Whether L4 is a microkernel or exokernel seems to be a point of some confusion... I would say it is definitely a microkernel that could perhaps be used as the basis for an exokernel, given its tendency towards offloading policy decisions to user space.

[Schol-R-LEA]

At this point, it really is coming down to a Layne's Law/Dictionary Flame issue - and for what it is worth, I actually agree that 'microkernel' doesn't really describe them, not in the classic sense. Still, they are described as such not only in the corporate press puffery, but in a number of textbooks and published papers as well... obviously, someone other than their respective marketing depts. feels that they fit the description.

I suppose that the view in some places is that a system which offloads anything into user space is a micro, without regard to whether it is a general abstraction of the system - in which case even VMS would count as a microkernel. Or perhaps it's felt that if the creators call it a microkernel, then a microkernel it is. I digress. Suffice it to say, I retract my description of them as micros, though I expect that, in true Layne's Law fashion, the moment I do so someone will pop up and insist that they are microkernels, and do their best to justify it. You just can't win.

Part of the matter is the question of, what constitutes a critical kernel service, and what can be safely and efficiently abstracted out to user space? Its not as straight-forward a question as it seems. The exo-kernel answer, for example, is that almost nothing should be kernel-space, while the traditional monolithic approach is that all system services - loadable or not - are part of the kernel. The safety issue is another perennial debate - while classical OS theory states that anything important should be protected in the kernel space, part of the goal of a microkernel is to reduce the number of things that can cause a kernel panic - by moving them into user processes, they make the services just another daemon, which can be killed and restarted without risking the critical process and memory services.

Perhaps what is needed is a layering or spaces - that there be a kernel space, a user space, and a 'service space' which isn't part of the kernel but does have additional protections beyond those of user processes - but that probably complicates issues unnecessarily, as the kernel/user distinction has proven to be more than adequate. Iin any case it would mean yet another level of mode switching, which is already used as an argument against micros. Adding yet another abstraction, which is almost just like a user process but not the same, simply pollutes the existing abstractions and system interface... and make the question of what goes in which sort of space even more problematic. Hmmn, never mind.

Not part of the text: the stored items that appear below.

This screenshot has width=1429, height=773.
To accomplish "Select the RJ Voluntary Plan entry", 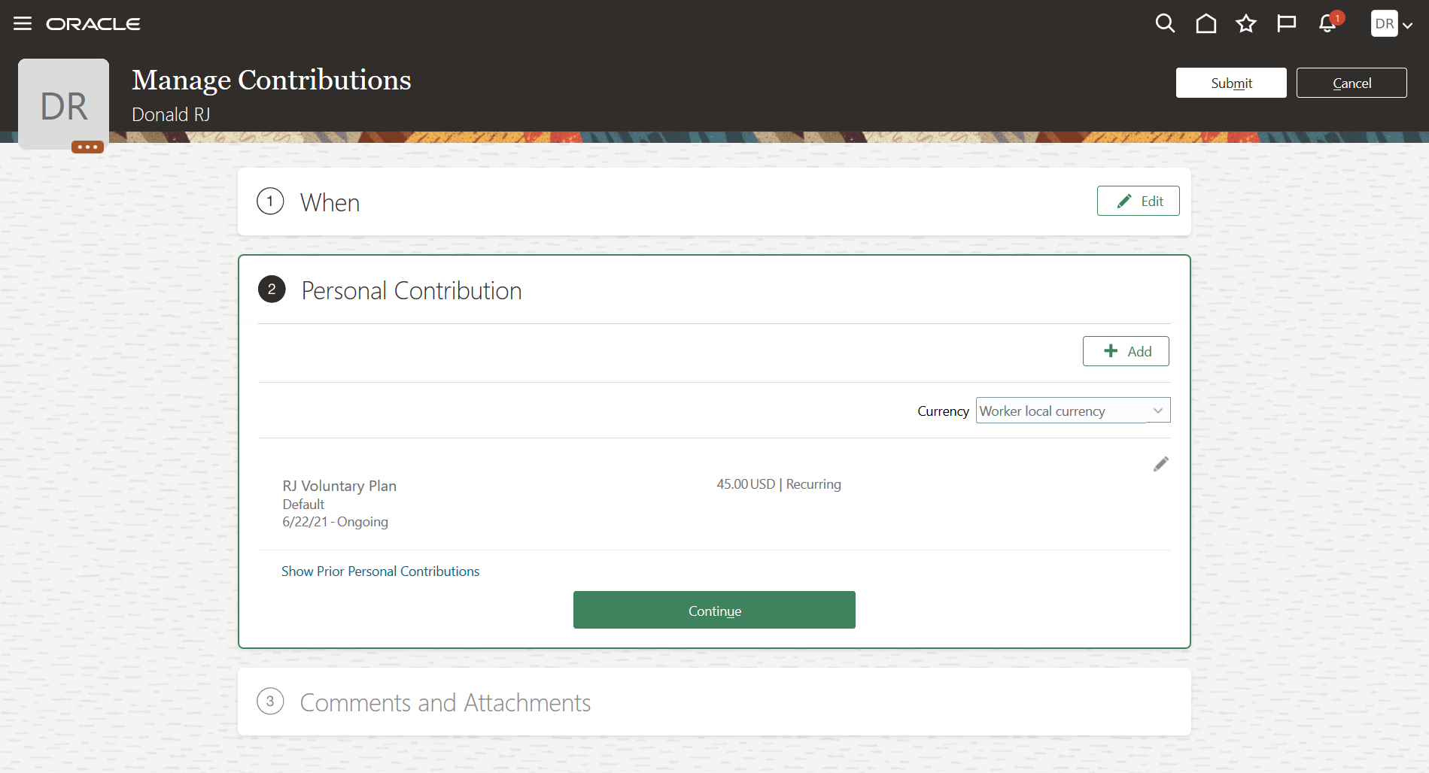I will (x=339, y=486).
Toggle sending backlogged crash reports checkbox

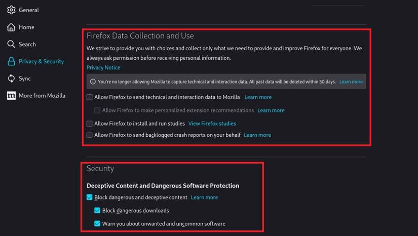[90, 135]
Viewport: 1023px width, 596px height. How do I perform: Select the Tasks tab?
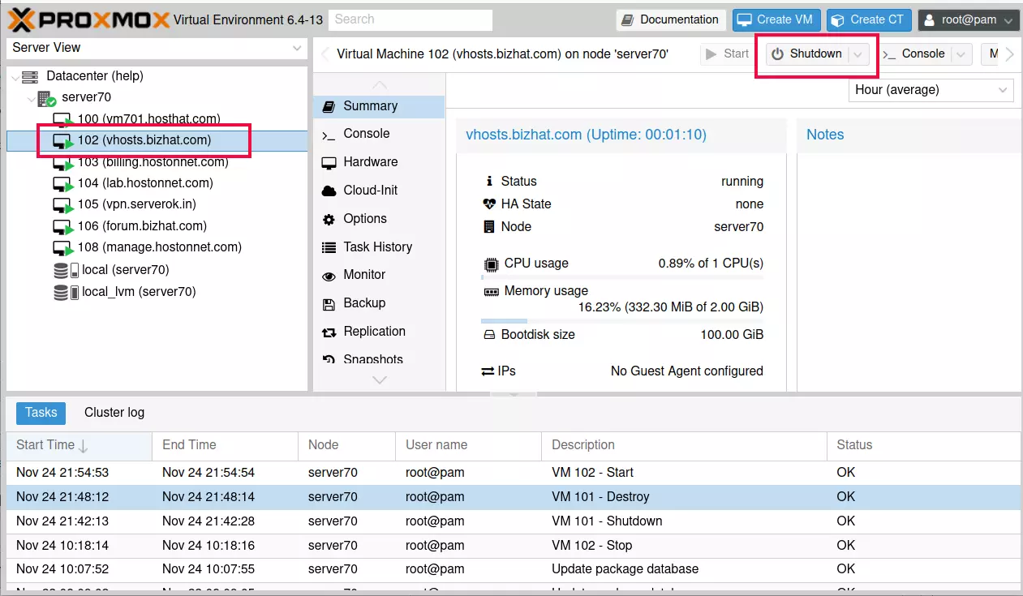(41, 412)
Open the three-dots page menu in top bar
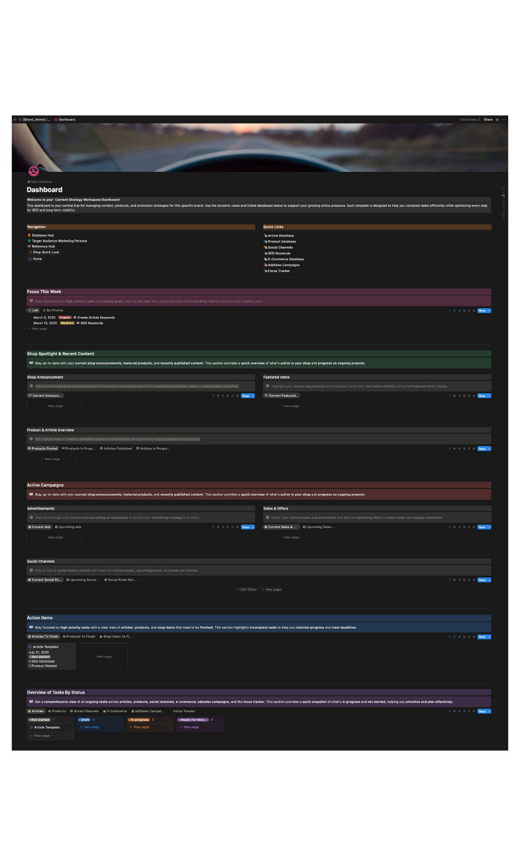520x866 pixels. [x=503, y=119]
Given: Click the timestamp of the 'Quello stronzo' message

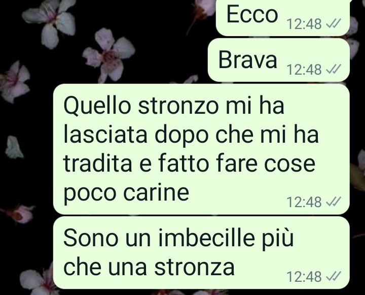Looking at the screenshot, I should (x=304, y=202).
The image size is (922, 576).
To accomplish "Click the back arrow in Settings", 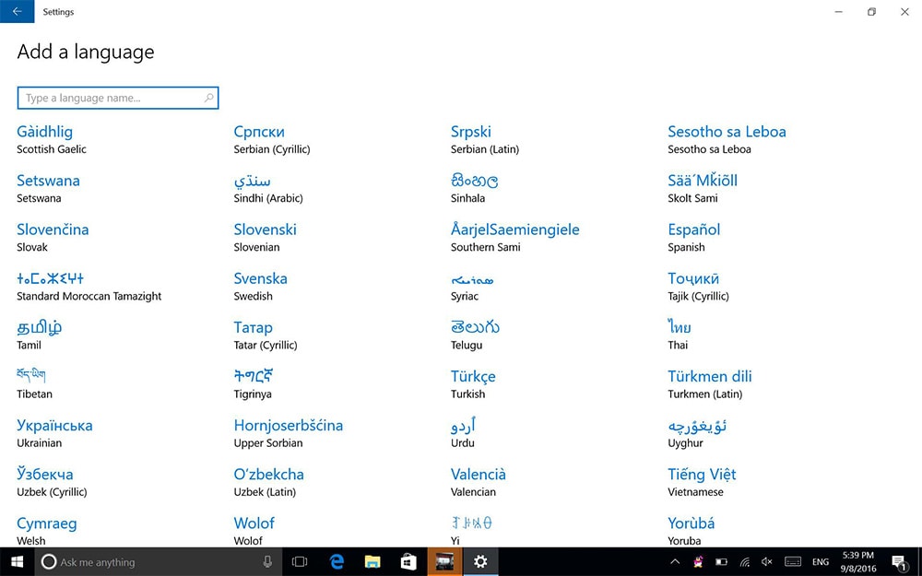I will (17, 12).
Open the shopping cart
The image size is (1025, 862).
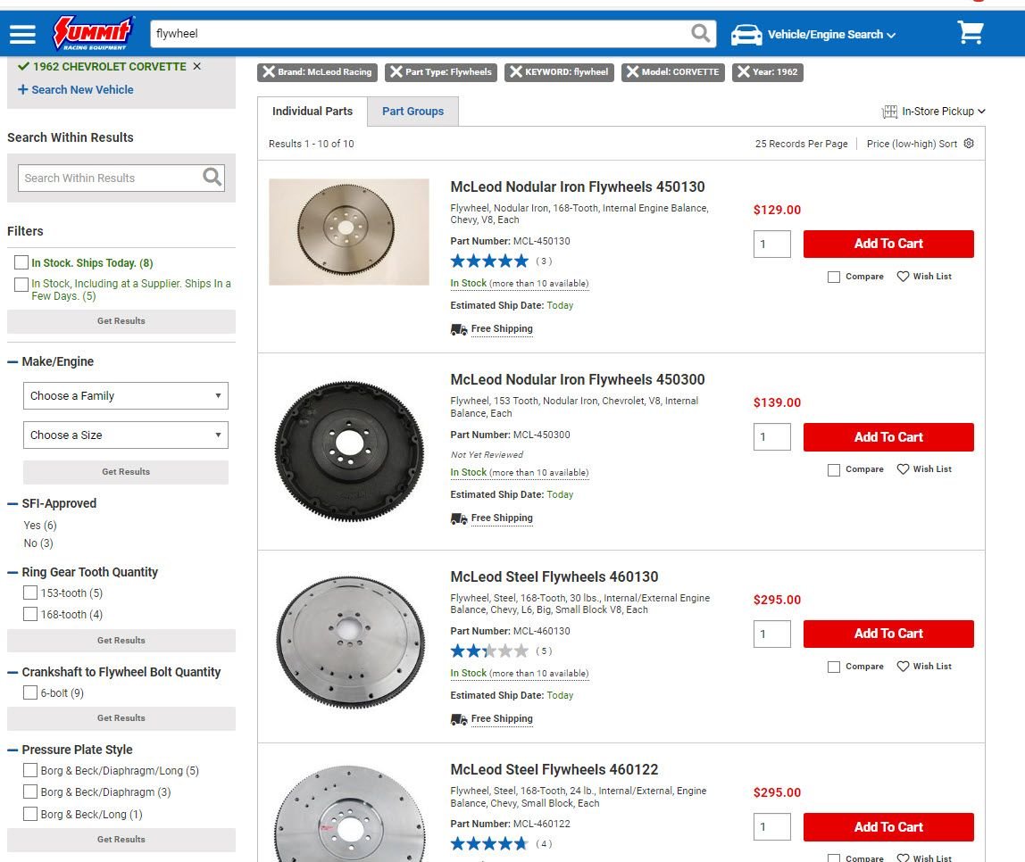(x=970, y=33)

As for the 'micro' jab, I was being facetious. Several of the prominent microkernel systems - Mach being the usual example - have been very large indeed, while still qualifying as microkernels. Conversely, some monolithic kernels - especially older ones, when hardware constraints were much tighter - have been quite small. As you state, the term 'microkernel' reflects abstractions and policies, not size.

[AndrewAPrice]

I was discussing exo-kernels

Monotasking exokernel?

What is the threshold before a kernel is considered a microkernel? Placing severs and drivers into their own threads? Placing servers and drivers into their own memory? Running servers and drivers in user mode?